» Problem
Out of the material that follows, write out exactly the lines from the line with "Click the 75% majority required text" to the line with "You are a computer-use agent. The", both ends included, and no others.

(Extracted entries begins)

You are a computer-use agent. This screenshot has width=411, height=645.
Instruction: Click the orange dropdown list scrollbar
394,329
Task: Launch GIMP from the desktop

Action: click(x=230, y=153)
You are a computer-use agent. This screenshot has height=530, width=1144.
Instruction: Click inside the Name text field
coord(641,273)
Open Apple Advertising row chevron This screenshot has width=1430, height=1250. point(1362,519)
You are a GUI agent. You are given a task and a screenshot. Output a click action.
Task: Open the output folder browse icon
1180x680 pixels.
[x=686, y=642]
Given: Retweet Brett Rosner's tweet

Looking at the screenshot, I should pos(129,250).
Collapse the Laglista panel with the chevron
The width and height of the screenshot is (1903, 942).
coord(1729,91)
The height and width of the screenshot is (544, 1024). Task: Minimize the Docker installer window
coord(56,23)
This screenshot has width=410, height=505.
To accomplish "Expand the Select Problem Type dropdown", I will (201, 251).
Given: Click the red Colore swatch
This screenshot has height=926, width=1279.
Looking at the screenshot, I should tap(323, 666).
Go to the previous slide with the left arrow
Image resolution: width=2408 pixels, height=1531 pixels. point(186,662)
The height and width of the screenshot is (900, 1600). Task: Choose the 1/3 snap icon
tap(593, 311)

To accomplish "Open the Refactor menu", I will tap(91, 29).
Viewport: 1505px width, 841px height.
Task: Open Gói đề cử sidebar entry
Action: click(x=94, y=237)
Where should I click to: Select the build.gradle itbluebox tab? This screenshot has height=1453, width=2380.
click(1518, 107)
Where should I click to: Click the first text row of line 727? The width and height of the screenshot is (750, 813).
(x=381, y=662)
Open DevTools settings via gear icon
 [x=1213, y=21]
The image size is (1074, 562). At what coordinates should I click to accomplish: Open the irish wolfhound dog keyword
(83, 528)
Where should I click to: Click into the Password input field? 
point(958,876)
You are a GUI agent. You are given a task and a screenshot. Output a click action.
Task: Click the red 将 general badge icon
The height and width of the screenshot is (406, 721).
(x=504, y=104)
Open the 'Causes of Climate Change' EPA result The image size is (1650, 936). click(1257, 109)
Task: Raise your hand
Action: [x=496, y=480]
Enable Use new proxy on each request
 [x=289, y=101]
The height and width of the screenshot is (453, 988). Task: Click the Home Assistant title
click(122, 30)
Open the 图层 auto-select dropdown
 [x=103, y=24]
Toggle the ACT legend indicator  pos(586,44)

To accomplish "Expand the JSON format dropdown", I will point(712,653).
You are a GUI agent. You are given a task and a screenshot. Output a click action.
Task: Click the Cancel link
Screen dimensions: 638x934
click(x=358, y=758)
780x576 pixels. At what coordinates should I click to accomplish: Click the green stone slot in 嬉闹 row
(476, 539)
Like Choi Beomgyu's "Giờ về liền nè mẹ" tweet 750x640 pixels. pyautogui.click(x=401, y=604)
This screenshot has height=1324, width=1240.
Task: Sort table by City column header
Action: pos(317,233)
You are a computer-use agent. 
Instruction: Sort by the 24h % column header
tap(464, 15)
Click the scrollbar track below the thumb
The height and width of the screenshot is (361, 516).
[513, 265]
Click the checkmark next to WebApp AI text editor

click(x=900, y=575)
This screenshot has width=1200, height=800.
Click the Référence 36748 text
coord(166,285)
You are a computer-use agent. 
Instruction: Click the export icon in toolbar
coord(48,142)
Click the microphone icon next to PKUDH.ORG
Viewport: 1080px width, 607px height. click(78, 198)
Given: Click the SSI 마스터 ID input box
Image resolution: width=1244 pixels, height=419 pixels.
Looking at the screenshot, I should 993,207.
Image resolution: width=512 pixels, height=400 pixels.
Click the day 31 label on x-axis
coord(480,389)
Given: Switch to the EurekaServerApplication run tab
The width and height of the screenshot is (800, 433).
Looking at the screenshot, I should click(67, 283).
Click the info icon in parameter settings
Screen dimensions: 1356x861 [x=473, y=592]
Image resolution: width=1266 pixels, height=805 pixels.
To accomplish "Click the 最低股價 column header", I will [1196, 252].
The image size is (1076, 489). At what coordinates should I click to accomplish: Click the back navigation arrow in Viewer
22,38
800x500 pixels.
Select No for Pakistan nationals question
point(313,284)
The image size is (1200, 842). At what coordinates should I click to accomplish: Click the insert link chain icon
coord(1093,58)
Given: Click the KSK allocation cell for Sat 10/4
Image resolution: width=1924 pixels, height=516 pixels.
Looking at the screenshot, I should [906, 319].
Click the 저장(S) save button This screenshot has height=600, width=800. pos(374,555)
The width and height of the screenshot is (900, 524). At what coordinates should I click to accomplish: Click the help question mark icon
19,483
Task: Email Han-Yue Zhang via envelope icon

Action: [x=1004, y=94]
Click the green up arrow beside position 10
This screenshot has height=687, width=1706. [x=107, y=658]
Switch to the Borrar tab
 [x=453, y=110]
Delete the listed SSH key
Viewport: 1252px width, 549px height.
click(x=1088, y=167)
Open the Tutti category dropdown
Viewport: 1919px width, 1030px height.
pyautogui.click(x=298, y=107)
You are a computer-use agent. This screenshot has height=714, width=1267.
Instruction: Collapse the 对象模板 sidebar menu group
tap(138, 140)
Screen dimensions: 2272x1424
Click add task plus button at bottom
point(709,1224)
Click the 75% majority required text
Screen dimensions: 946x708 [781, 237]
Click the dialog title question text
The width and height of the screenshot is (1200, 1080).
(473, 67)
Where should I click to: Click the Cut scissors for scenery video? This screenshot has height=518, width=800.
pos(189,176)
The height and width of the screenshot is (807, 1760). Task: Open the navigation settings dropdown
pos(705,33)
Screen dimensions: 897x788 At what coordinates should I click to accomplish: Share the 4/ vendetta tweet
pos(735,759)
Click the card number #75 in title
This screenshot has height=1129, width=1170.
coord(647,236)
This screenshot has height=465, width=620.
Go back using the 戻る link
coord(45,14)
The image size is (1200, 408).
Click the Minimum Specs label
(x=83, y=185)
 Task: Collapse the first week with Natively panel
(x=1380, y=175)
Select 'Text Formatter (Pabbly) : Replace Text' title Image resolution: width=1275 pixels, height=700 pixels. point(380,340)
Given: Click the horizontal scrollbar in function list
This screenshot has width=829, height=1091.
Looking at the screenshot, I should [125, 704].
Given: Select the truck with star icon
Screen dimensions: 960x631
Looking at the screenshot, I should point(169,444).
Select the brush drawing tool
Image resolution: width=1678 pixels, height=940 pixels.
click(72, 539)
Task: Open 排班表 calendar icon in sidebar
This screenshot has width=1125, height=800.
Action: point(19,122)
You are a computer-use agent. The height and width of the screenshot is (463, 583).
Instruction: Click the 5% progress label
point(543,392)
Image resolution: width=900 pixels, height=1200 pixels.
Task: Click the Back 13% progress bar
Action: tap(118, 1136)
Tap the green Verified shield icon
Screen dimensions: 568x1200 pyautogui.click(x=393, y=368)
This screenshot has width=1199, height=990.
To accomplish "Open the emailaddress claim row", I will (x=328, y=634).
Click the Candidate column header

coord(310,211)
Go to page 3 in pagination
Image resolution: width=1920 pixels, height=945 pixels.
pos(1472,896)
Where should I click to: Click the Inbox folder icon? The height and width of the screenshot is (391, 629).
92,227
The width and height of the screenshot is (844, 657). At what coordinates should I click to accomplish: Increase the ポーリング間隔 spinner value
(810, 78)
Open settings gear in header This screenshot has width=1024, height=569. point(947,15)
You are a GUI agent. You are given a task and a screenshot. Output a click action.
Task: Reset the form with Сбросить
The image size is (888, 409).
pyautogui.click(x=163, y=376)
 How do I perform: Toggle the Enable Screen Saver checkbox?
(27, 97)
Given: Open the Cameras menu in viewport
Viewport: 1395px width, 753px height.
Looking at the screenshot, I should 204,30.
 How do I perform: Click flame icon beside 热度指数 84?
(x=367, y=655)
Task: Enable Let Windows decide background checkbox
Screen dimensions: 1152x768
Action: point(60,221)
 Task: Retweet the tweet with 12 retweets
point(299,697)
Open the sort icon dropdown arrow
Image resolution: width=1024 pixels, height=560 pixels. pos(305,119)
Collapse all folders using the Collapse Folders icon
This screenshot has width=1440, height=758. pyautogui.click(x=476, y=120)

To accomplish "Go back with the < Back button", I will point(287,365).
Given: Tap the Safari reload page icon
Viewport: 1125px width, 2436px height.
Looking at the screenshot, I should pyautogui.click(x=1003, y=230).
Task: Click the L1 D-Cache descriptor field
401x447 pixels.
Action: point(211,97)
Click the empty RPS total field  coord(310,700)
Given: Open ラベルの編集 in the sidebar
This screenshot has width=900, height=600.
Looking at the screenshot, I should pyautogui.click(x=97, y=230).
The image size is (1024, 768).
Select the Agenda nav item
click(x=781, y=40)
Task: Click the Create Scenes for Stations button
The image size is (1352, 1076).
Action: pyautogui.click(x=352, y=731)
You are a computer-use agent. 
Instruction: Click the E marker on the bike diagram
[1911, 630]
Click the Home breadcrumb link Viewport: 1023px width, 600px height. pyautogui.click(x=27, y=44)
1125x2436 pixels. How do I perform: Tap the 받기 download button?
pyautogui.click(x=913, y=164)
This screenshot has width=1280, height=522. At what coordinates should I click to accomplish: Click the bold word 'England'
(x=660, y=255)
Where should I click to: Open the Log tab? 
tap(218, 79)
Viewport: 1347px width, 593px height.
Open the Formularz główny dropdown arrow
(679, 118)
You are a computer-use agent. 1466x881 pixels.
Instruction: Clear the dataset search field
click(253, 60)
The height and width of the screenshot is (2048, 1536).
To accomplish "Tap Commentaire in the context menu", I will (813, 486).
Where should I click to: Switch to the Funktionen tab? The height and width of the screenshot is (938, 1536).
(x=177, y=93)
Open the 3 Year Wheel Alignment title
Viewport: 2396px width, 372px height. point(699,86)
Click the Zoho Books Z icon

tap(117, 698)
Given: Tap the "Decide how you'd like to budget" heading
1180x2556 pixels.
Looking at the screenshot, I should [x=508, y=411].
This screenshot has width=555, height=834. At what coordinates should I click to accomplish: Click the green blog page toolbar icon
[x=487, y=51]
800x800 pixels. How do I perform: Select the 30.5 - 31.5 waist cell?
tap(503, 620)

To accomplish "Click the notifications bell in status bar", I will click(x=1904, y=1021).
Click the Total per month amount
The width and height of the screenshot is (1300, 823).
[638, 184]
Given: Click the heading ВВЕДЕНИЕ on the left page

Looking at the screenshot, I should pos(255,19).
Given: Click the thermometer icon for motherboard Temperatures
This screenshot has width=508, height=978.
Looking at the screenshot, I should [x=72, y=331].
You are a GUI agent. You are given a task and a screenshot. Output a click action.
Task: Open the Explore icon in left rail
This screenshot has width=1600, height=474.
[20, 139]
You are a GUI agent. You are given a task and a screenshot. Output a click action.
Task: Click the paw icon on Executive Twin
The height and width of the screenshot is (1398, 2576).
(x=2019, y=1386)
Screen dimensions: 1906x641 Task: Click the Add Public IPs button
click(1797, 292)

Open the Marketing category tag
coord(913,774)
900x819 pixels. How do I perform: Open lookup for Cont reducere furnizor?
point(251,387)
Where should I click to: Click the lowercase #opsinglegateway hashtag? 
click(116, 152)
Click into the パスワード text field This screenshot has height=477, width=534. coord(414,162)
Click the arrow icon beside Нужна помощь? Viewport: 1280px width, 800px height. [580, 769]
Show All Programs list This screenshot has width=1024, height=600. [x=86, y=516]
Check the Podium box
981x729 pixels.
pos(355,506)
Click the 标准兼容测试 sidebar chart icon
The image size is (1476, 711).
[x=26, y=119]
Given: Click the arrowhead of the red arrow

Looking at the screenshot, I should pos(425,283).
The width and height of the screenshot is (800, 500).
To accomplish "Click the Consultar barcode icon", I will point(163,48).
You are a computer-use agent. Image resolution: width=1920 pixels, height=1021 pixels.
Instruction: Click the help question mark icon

(Extracted entries ends)

» Answer box
Click the 75% majority required text
Screen dimensions: 946x708 [781, 237]
Click the dialog title question text
The width and height of the screenshot is (1200, 1080).
(473, 67)
Where should I click to: Click the Cut scissors for scenery video? This screenshot has height=518, width=800.
pos(189,176)
The height and width of the screenshot is (807, 1760). Task: Open the navigation settings dropdown
pos(705,33)
Screen dimensions: 897x788 At what coordinates should I click to accomplish: Share the 4/ vendetta tweet
pos(735,759)
Click the card number #75 in title
This screenshot has height=1129, width=1170.
coord(647,236)
This screenshot has height=465, width=620.
Go back using the 戻る link
coord(45,14)
The image size is (1200, 408).
Click the Minimum Specs label
(x=83, y=185)
 Task: Collapse the first week with Natively panel
(x=1380, y=175)
Select 'Text Formatter (Pabbly) : Replace Text' title Image resolution: width=1275 pixels, height=700 pixels. point(380,340)
Given: Click the horizontal scrollbar in function list
This screenshot has width=829, height=1091.
Looking at the screenshot, I should [125, 704].
Given: Select the truck with star icon
Screen dimensions: 960x631
Looking at the screenshot, I should point(169,444).
Select the brush drawing tool
Image resolution: width=1678 pixels, height=940 pixels.
click(72, 539)
Task: Open 排班表 calendar icon in sidebar
This screenshot has width=1125, height=800.
Action: point(19,122)
You are a computer-use agent. The height and width of the screenshot is (463, 583).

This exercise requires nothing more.